Detroit Lions: Coaching search question– Jim Bob Cooter?

Detroit Lions president Rod Wood, General Manager Bob Quinn (Photo by Leon Halip/Getty Images)
Detroit Lions president Rod Wood, General Manager Bob Quinn (Photo by Leon Halip/Getty Images) /

The Detroit Lions shouldn’t ignore the success that The Franchise– Matthew Stafford– has had under current offensive coordinator, Jim Bob Cooter.

Jim Caldwell is no longer the coach of the Detroit Lions. Gone. The specter of nine men on the field on defense in a game with playoff ramifications goes with him. So does committing to the run against a bad team, costing the team a win in yet another playoff-affecting loss.

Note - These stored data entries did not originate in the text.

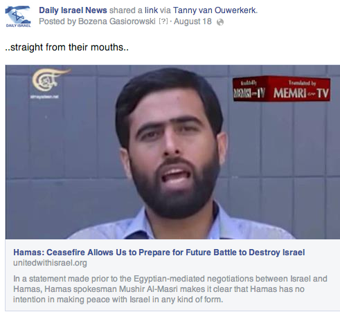Click the small watermark text under gold logo
340x312 pixels.
point(44,97)
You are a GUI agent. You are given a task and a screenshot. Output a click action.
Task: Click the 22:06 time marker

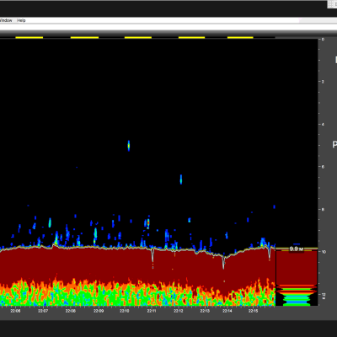[15, 311]
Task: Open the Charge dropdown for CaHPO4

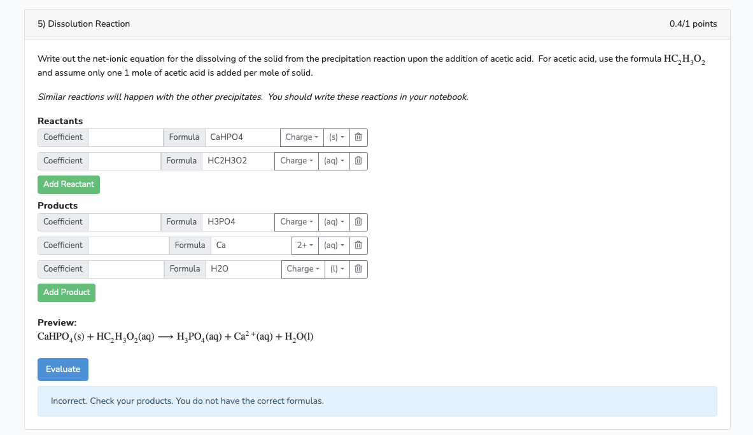Action: tap(302, 137)
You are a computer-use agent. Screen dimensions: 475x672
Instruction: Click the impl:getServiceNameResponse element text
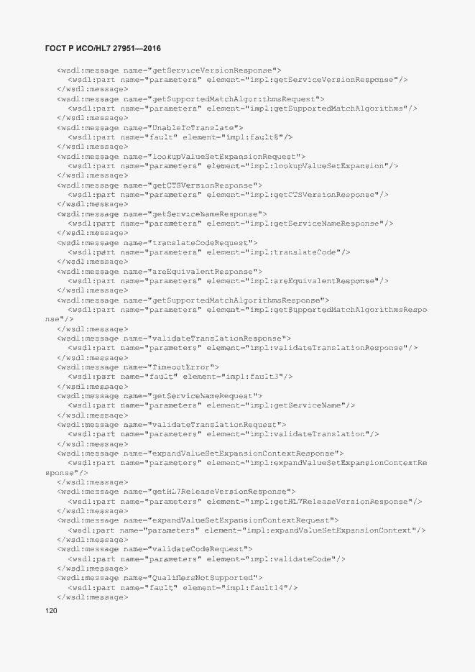click(x=315, y=224)
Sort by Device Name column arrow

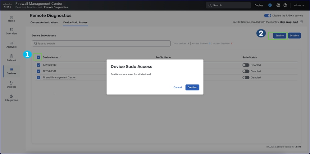[x=60, y=57]
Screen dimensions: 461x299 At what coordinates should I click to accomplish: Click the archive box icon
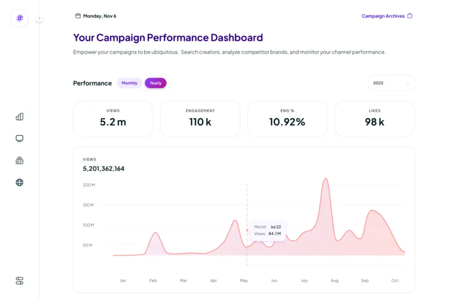[x=410, y=16]
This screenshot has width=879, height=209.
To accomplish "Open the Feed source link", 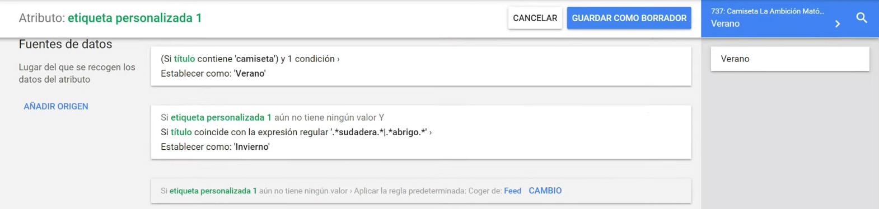I will pos(512,191).
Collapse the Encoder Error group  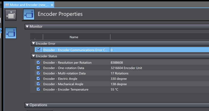coord(33,43)
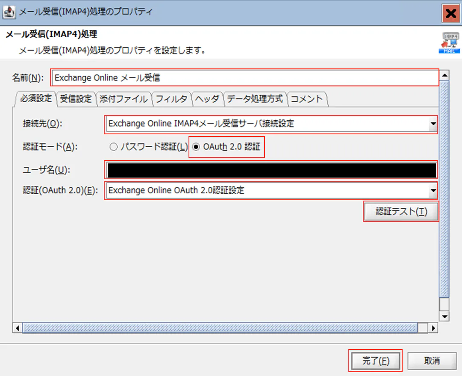The height and width of the screenshot is (376, 462).
Task: Open the 接続先 connection dropdown
Action: click(x=433, y=124)
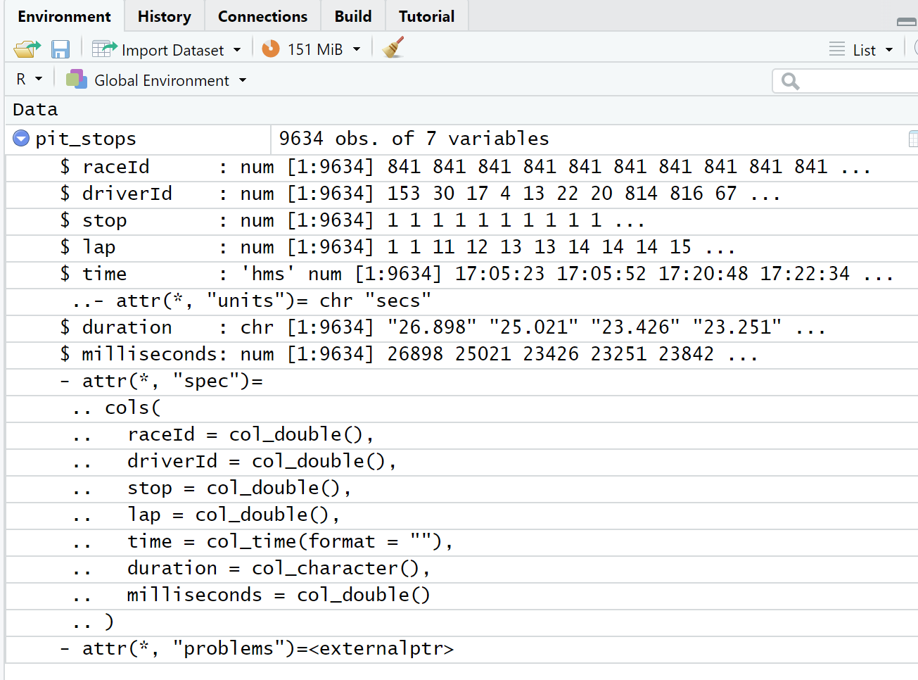Clear objects with the broom icon

(393, 48)
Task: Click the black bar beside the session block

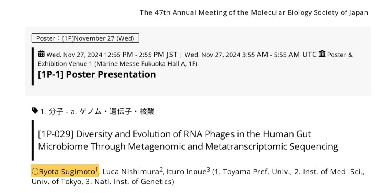Action: click(33, 66)
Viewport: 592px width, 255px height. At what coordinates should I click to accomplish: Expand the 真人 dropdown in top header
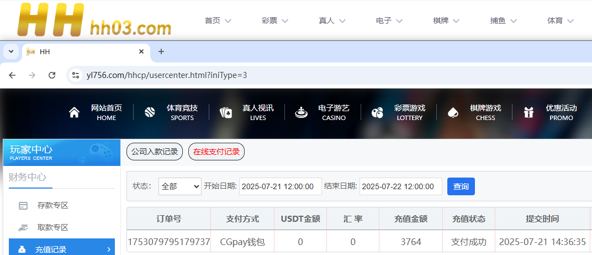332,20
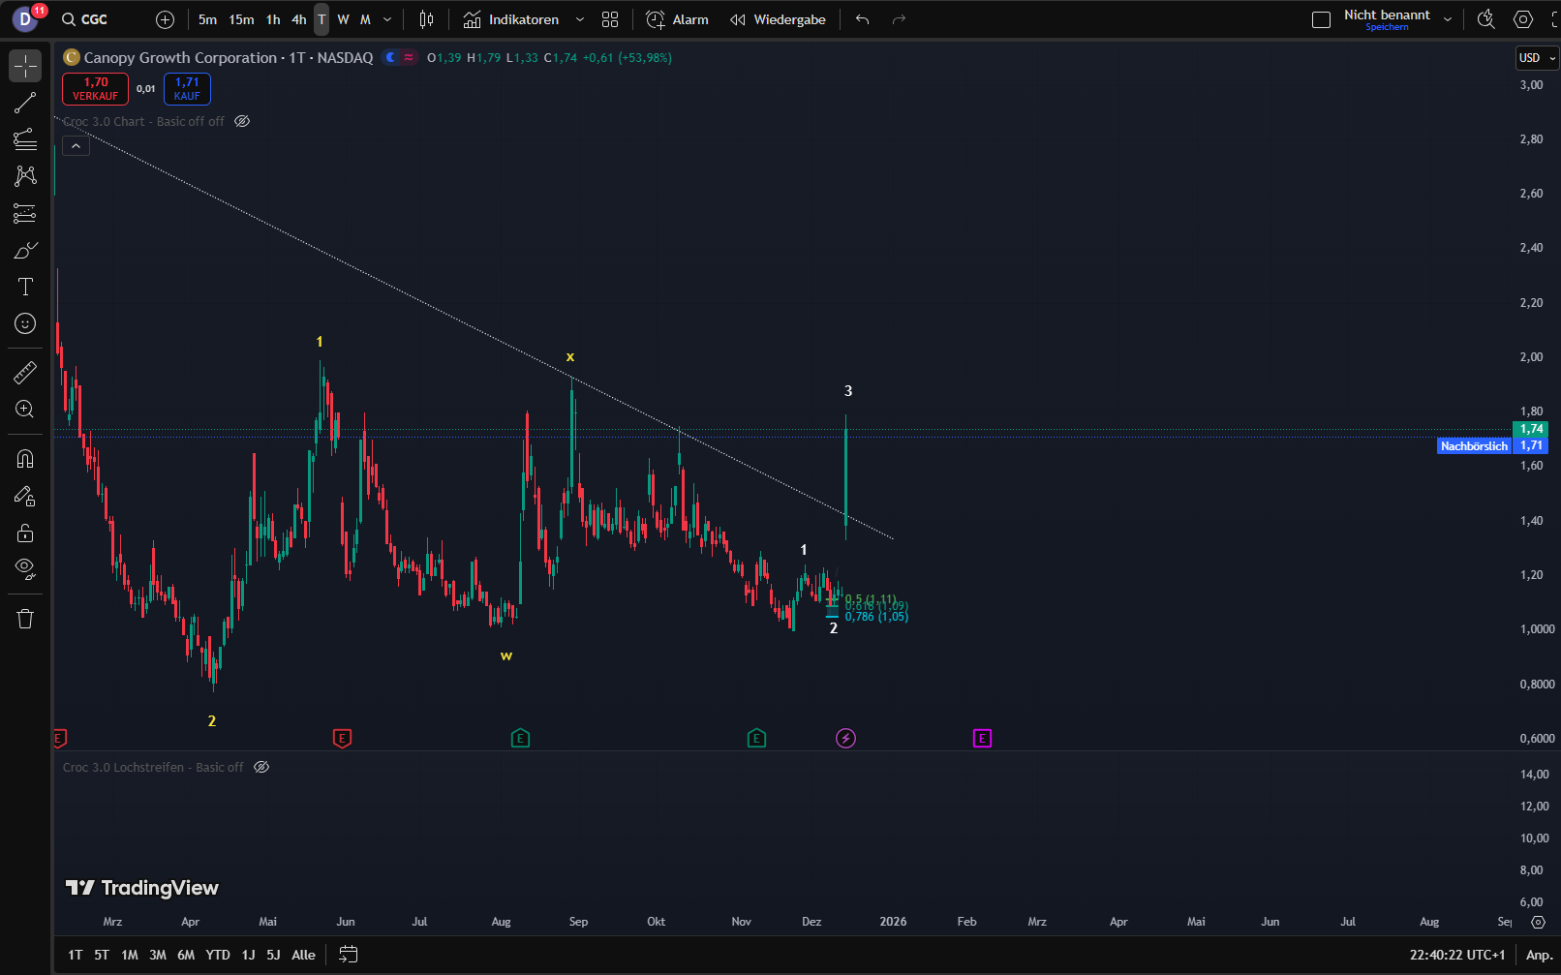This screenshot has width=1561, height=975.
Task: Activate the magnet snap mode
Action: pyautogui.click(x=25, y=459)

The mistakes of the Caldwell years became too much to overcome, in spite of the great things that happened. Caldwell leaves as the winningest coach in the modern era in Lions history (yes, I know about Gary Moeller…  interim coach, guys). He had back-to-back winning seasons for the first time in nearly 30 years. Caldwell was in the playoffs every other year, and with some glaring weaknesses on his rosters each time.

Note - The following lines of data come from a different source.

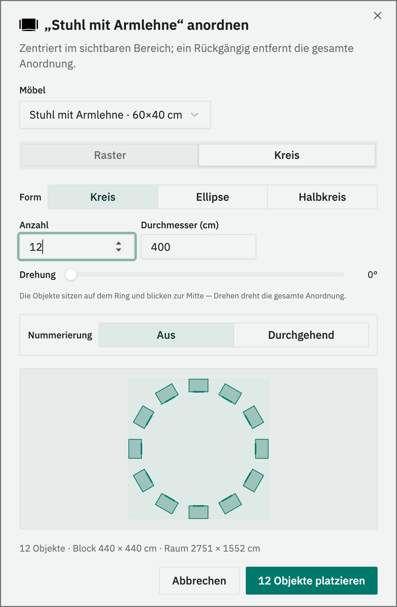Open the Möbel dropdown chevron
This screenshot has height=607, width=397.
195,115
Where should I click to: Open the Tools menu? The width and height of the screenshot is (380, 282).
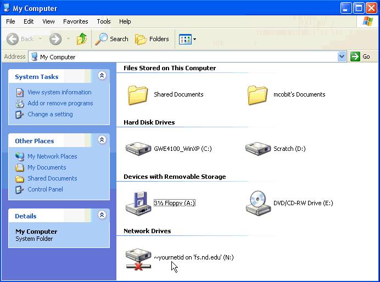(104, 21)
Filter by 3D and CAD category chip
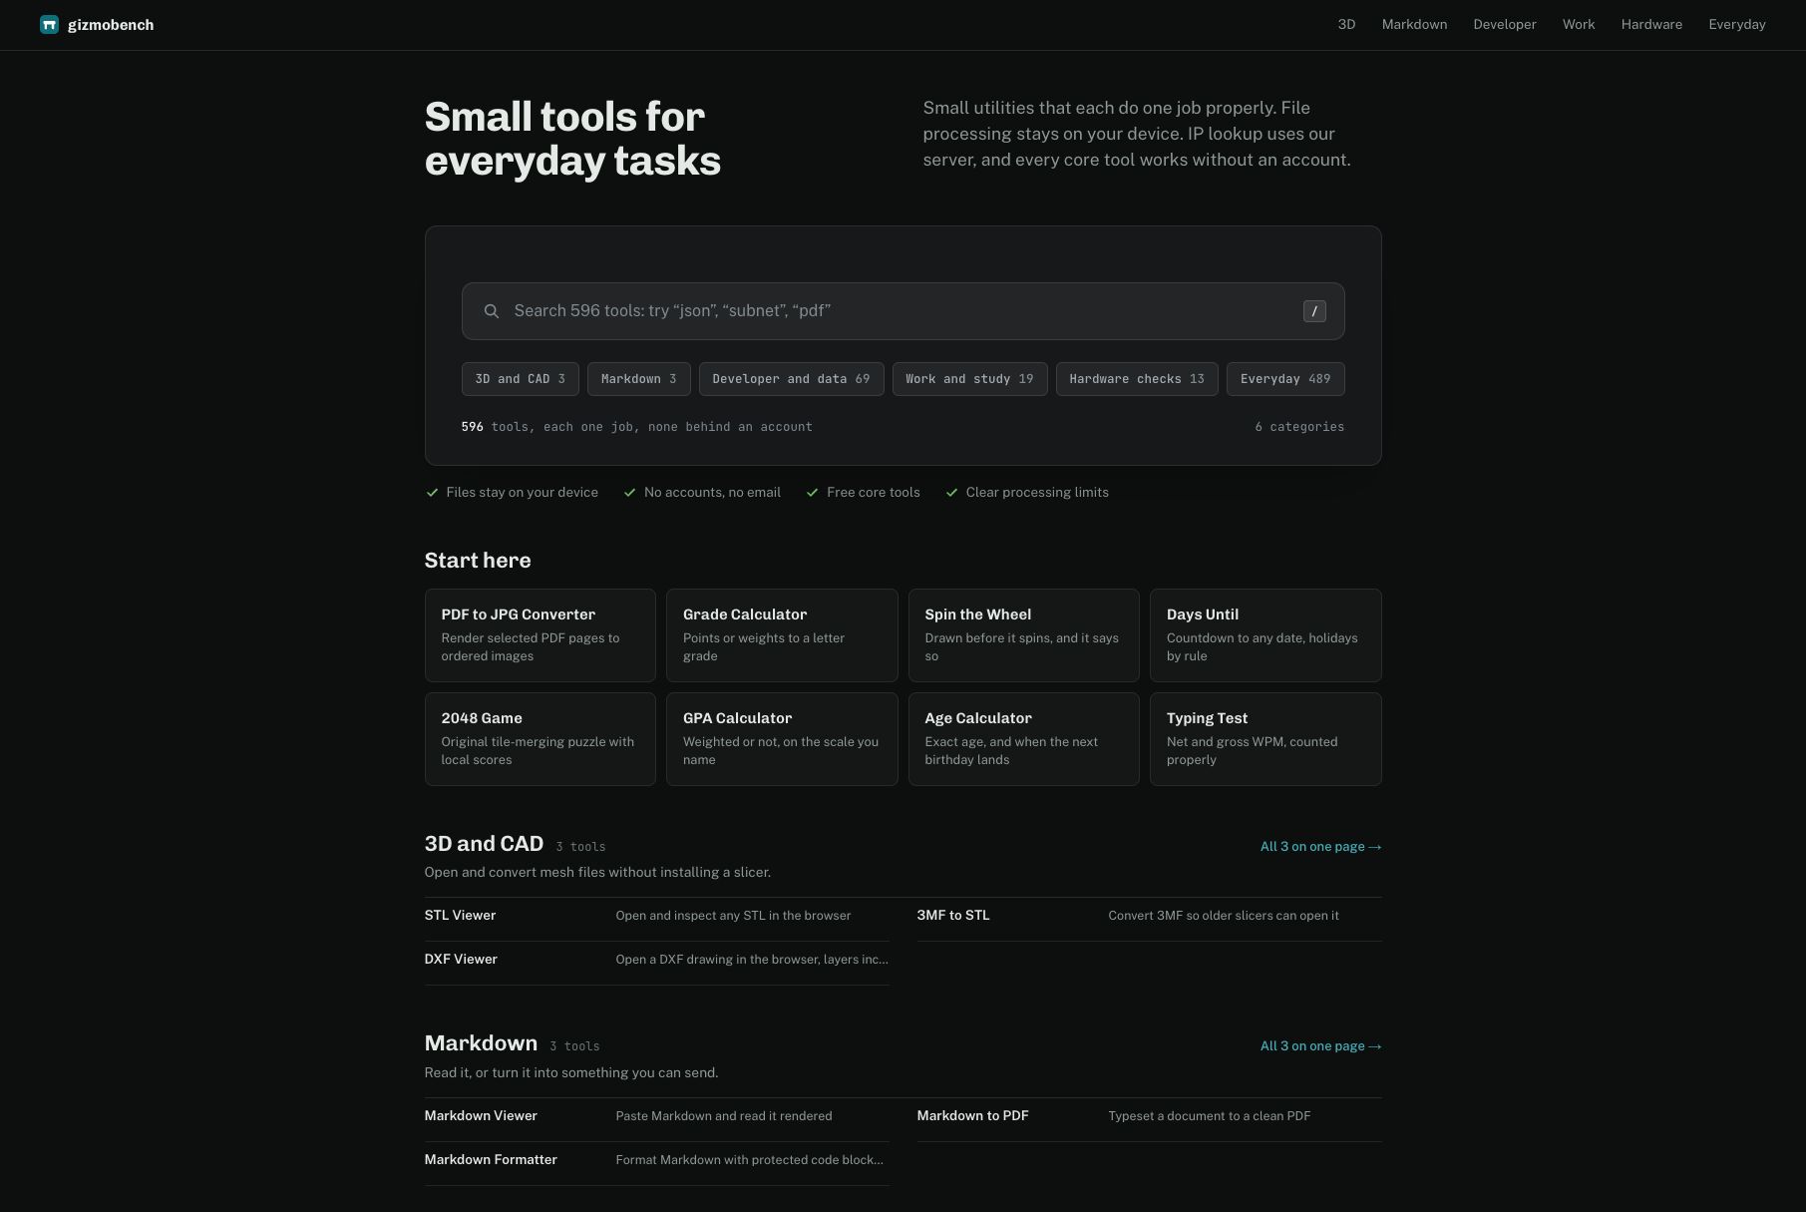1806x1212 pixels. (x=520, y=379)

Boy Bob Quinn has brought a refreshing change to the Detroit Lions organization. No longer is “good enough” good enough. Wayne Fontes—the coach with the most wins in Lions coaching history—wouldn’t have lasted under Quinn, because of Fontes’ penchant to make the playoffs one year, then flop to the bottom of the division the following. That was good enough for William Clay Ford for many years. It’s not good enough for BQ and Martha Ford.

The Big, Burning Question

That leads us to today. The Lions have a decision to make, and it’s a big one. Clearly, I am referring to the head coach, but more directly, I am referring to the offensive coordinator, as well. Should the Lions hang on to current offensive coordinator, Jim Bob Cooter?

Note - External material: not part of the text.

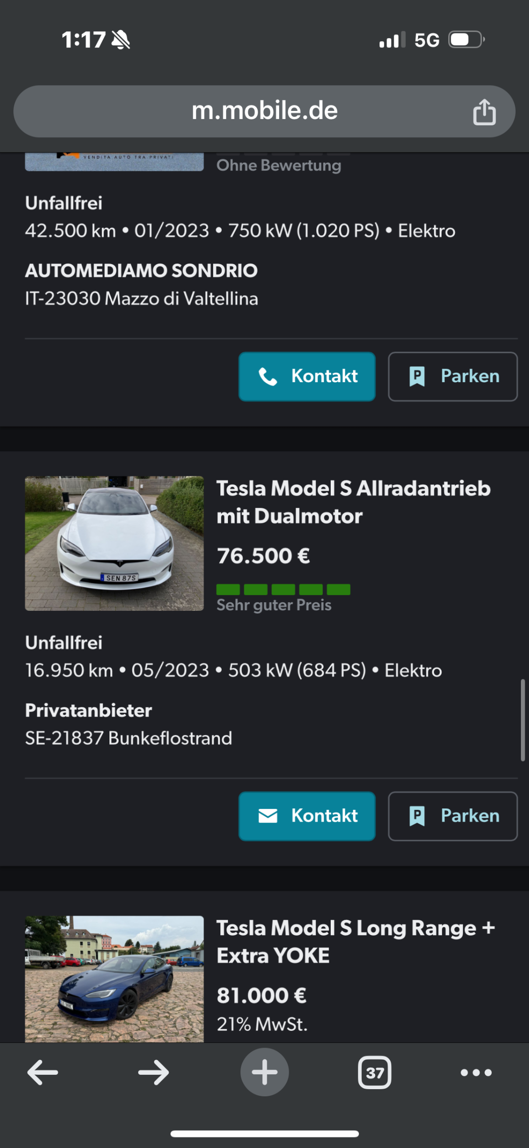529x1148 pixels.
Task: Tap the browser forward arrow
Action: [153, 1072]
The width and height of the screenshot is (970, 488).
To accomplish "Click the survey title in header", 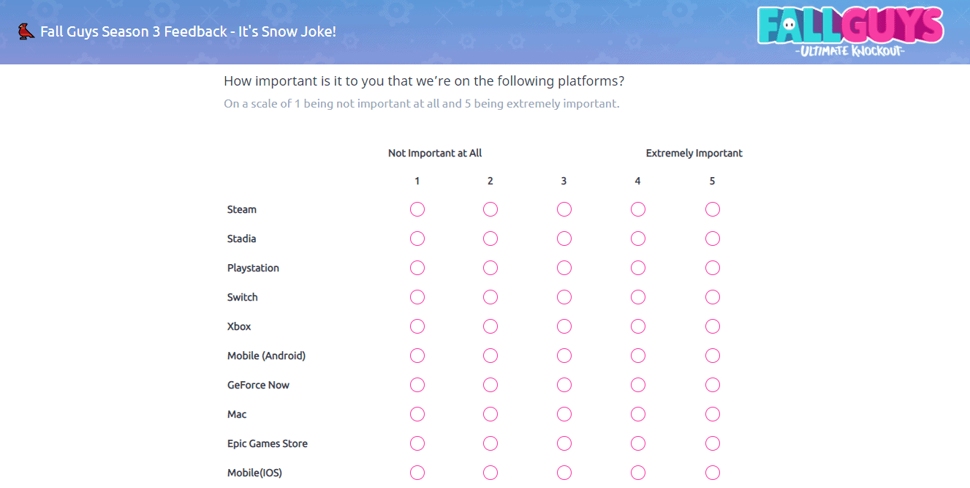I will pos(188,32).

Before you throw things at me (I might skip the comments section on this one), hear me out. I’ll give you the fact that the run game stunk/stinks under Jim Bob Cooter. It’s brutal. I’ll even allow you that the game planning we’ve seen has been far too conservative.

How many times have we seen Matthew Stafford—a top ten QB, if not better—walk out on the field, only to hand off to an over-matched running back on the first two plays of the game, leading to a three-and-out? Too many, I admit it. But you have to take into account the success the franchise—nay, The Franchise—has had under JBC.

By The Franchise, of course, I am referring to #9—Matthew Stafford. Much of his growth into a top-ten QB (or better, again) has come under the tutelage of our three-named offensive coordinator. Even the national guys recognizing that Stafford has matured into one of the top QBs in the league.

So here’s why we have to ask the question.

Do you risk a setback for The Franchise by bringing in a new offensive coordinator? Let’s say Pat Shurmur, from the Vikings, comes in and changes up the offense, and we have Matt Stafford of 5 years ago as he learns a new offense? Stafford will soon be 30. Do we, the fans- or the team—have time to wait for him to grow into a new version of what we already know can be a winner?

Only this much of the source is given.